Sic transit inglorious Red.

Woody's son, Arlo Guthrie (Alice's Restaurant) has recorded East Texas Red on a CD, Dr. Logsdon told me.

Mr. Fowler quoted Joe Klein, author of a book on the life of Woody Guthrie:

"Early in 1936, Woody decided to go to East Texas and visit Tom and Nonie Moore, his old favorites from Okemah (Oklahoma). Tom was a barber in the town of Kilgore, and Woody stayed with them for about a month, testing the waters.

"East Texas wasn't nearly as dusty as the Panhandle, but it wasn't all that different either. He found a job painting signs and soda jerking for the local druggist... and gave his first week's pay envelope to a crippled black man sitting in the street outside the store."

In the holdings of the Smithsonian Folklife Program are Guthrie's notes that mention other notorious bulls Denver Bob, McAlester Dan, Yuma Ike, Tucson Slim. But East Texas Red was perhaps the baddest bull on the tracks. Boxcar balladeer Guthrie commented on Red:

"I heard many men swear that if he ever hurt a hair on their head that would be it. There's two kinds of people in this world, one kind you can push around and the other kind you just don't push ...

"So, this is the way it goes. And this song is just about the cashing in of the checks of another mean bull."

Details on Red's demise are lacking. We know he existed from tales handed down by East Texas oil boomers to another generation. Mr. Fowler said stories told in the family of his friend Tom Zigal referred to East Texas Red as Kilgore Red . A Zigal antecedent proudly recounted an eyeball-to-eyeball confrontation with Red in a dance hall and Red blinked.

Texas Rangers Capt. M. T. "Lone Wolf" Gonzaullas knew him as Booger Red and whupped up on him.

Lone Wolf told Rangers' historian Robert W Stevens of Dallas that he ordered a naive teenage boy who had alit in dangerously wicked Kilgore to seek his fortune to get out of town.

Author Stevens, who wrote a biography of Lone Wolf, said, "The boy tried to follow Cap's orders but was unsuccessful.

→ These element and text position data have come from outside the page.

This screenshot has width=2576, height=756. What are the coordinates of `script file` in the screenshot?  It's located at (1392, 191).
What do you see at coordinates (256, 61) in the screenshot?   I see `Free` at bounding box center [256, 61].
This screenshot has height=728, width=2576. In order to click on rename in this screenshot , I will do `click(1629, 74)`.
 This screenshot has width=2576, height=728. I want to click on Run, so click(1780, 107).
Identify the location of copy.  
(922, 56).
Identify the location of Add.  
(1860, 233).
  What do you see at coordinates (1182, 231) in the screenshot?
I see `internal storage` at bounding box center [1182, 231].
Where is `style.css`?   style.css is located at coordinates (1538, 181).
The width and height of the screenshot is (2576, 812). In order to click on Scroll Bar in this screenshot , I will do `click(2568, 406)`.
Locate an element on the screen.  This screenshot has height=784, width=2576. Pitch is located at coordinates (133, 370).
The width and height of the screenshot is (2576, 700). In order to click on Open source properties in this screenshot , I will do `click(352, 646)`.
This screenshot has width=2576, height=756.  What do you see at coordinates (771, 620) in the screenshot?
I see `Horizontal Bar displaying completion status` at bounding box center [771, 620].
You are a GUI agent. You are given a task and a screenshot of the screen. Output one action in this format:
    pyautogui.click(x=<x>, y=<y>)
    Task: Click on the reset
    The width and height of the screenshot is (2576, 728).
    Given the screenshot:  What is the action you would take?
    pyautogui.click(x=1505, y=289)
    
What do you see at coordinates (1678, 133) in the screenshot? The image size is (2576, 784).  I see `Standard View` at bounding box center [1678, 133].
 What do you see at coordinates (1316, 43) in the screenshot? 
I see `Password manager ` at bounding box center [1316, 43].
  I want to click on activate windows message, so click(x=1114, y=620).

"He said he told the boy of an afternoon freight train that would take them out of the boomtown. He instructed the boy to tell the railroad officer that he should be allowed to ride because the Ranger had sent him.

"The next day Cap was surprised to see the boy, his face badly beaten, on the streets of Kilgore. He identified Booger Red as the railroad detective who had administered the beating. The youth said he boarded the train but was discovered by the detective, who was experienced in dealing with the numerous vagrants that plagued the railroad.

"Even after being told that Cap had assured him of safe passage, the detective overzealously beat the boy and threw him from the boxcar.

Angry because Red hadn't cooperated, Lone Wolf looked him up and worked him over with his brass knuckles, bloodying up the bully pretty badly. The boy described by Lone Wolf as "just a skinny-necked kid" departed Kilgore on the next freight.

Bruised Booger Red didn't try to stop him.